“ベルトコンベヤー式の流れ作業”に圧倒された
―― 自然に任せようとは思わず、不妊治療専門クリニックへの通院を選ばれたのですね。
佐々木 先ほども申しましたが、色々と調べましたので、45歳の私にはさすがに自然に授かるのを待つ時間はないと思ったんです。でも、その有名クリニックを受診してみて圧倒されてしまいました。
―― 圧倒、ですか?
佐々木 ひとことで言うと“ベルトコンベヤー式の流れ作業”だったのです。初診は予約できなかったので、午前8時受け付け開始のところ、7時過ぎに行ってみました。そうしたら既に20人ほど並んでいました。採尿、採血……と機械的に検査が進み、いざ診察なのですが、診察自体は5分もかかりませんでした。
また、そうは思いたくはないのですが、どうも私に対する先生の態度がウェルカムではないように感じました。
―― どういうことでしょう?
佐々木 親身さがないというか。私も追い詰められた精神状態になっていたので、「気のせいだろう」と思うことにしましたが……。

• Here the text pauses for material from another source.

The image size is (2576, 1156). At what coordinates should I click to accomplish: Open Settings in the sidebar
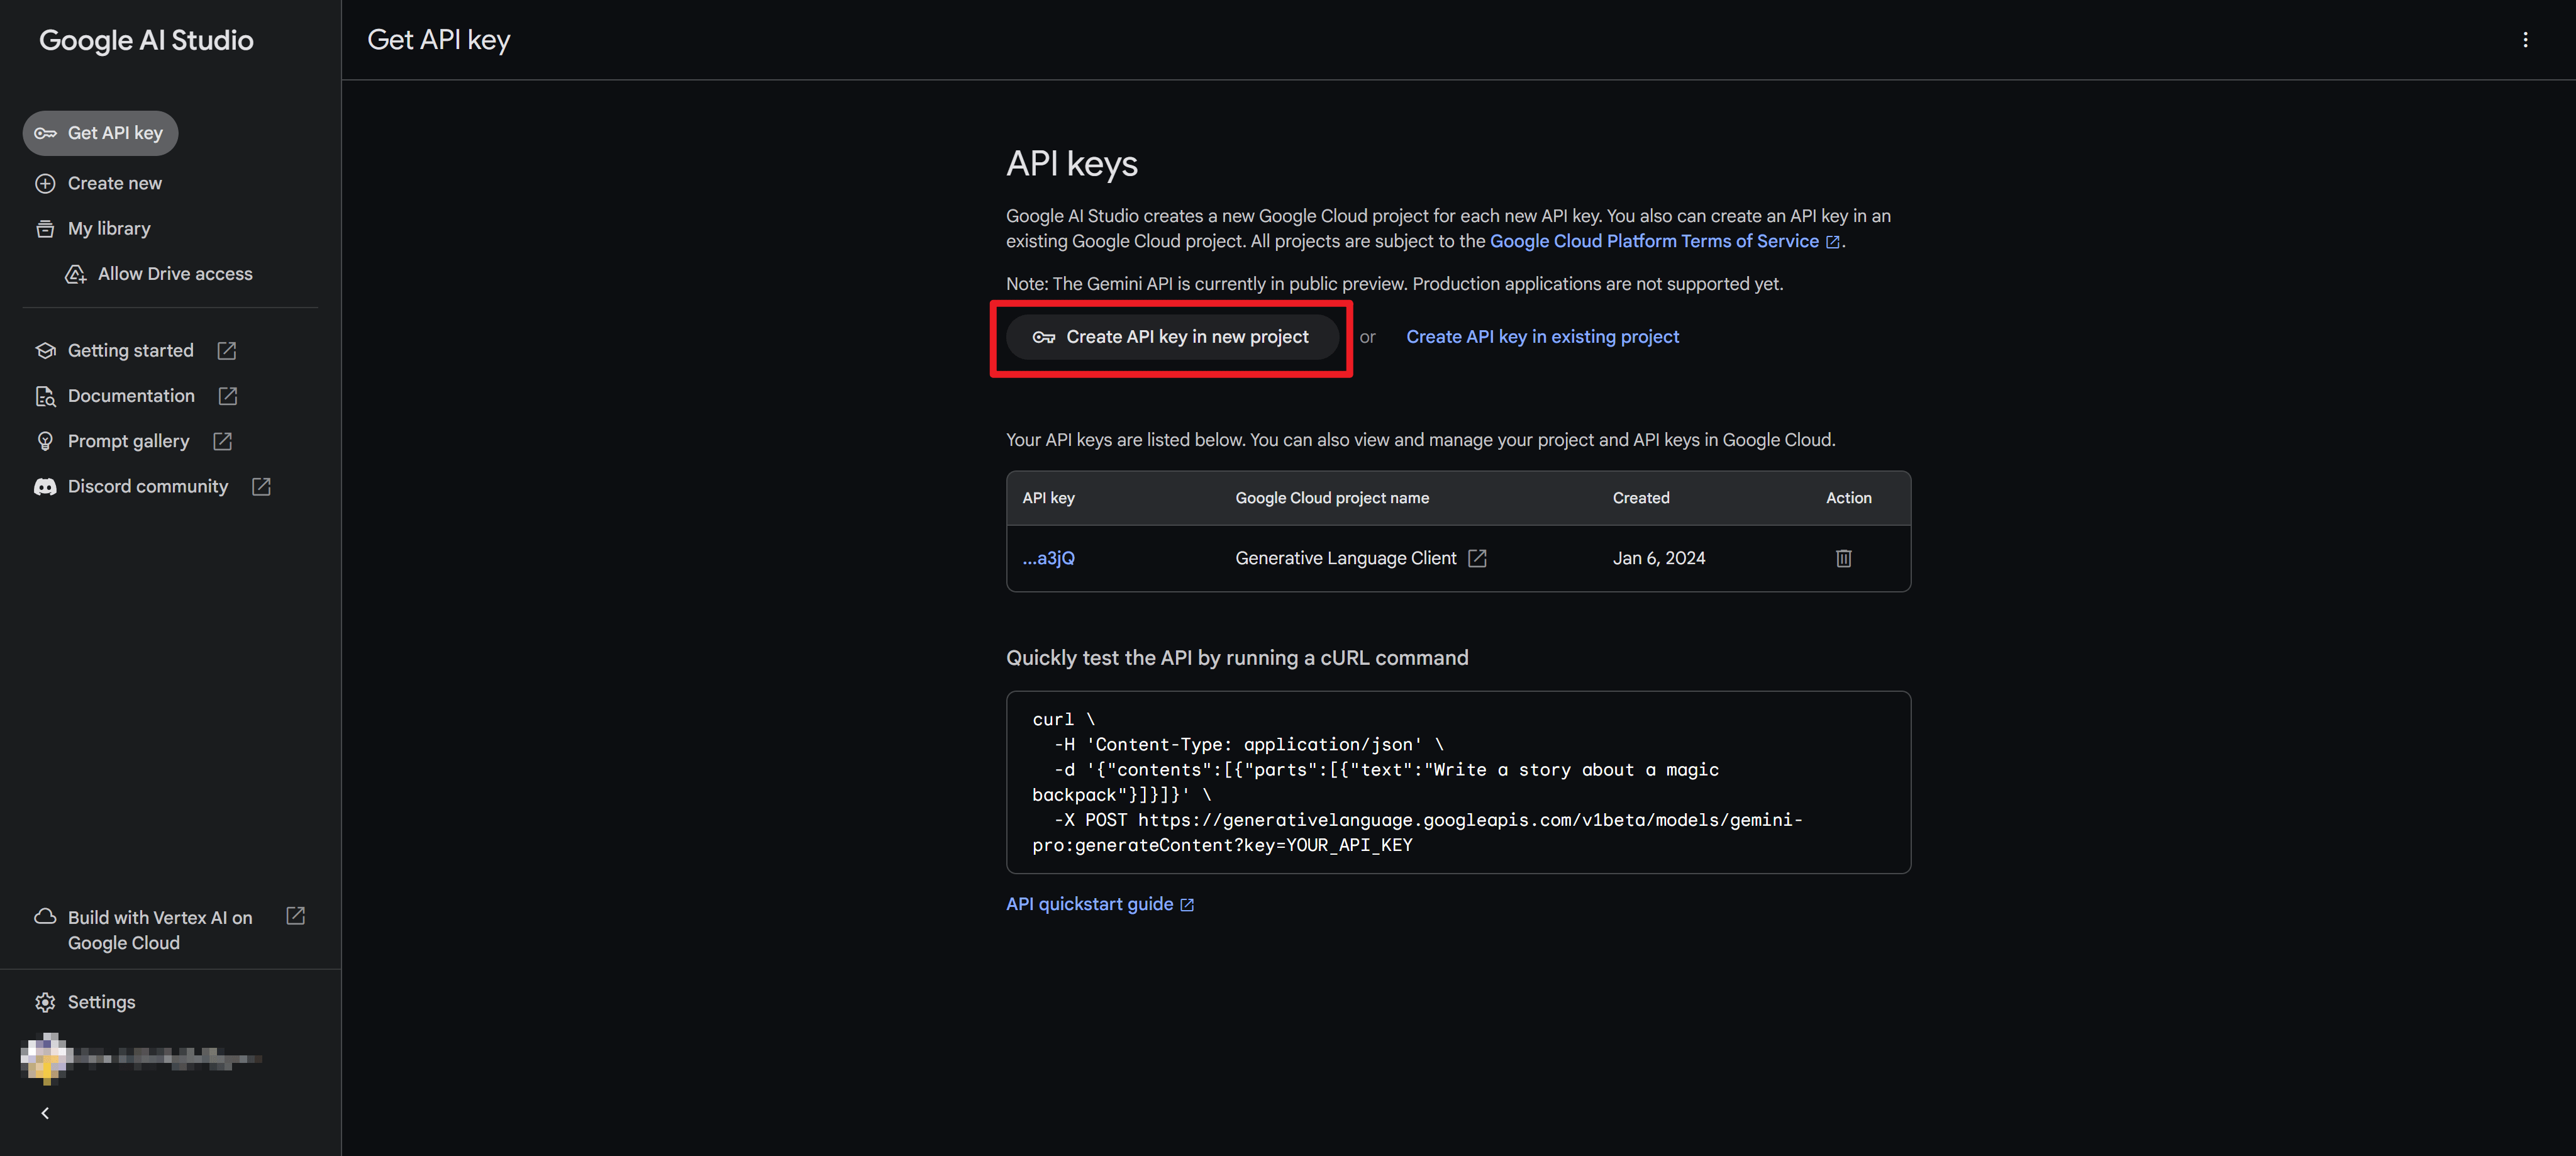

後日、不妊治療のことを打ち明けた友人に、私より年下で同じく不妊治療を経験した女性がいました。彼女は38歳のときに、私が診察を受けたのと同じクリニックで「あなたみたいな年齢の人が来ると、妊娠率が下がって困るんだよね!」と言い放たれたそうです。
―― それはひどいですね。
佐々木 私は面と向かっては言われませんでしたが、38歳でそうですから、45歳の私が行って歓迎されるはずはありませんよね。治療法についての説明は全くなく、高齢だからでしょうか、「最初から顕微授精から始めたほうがいい」と言われました。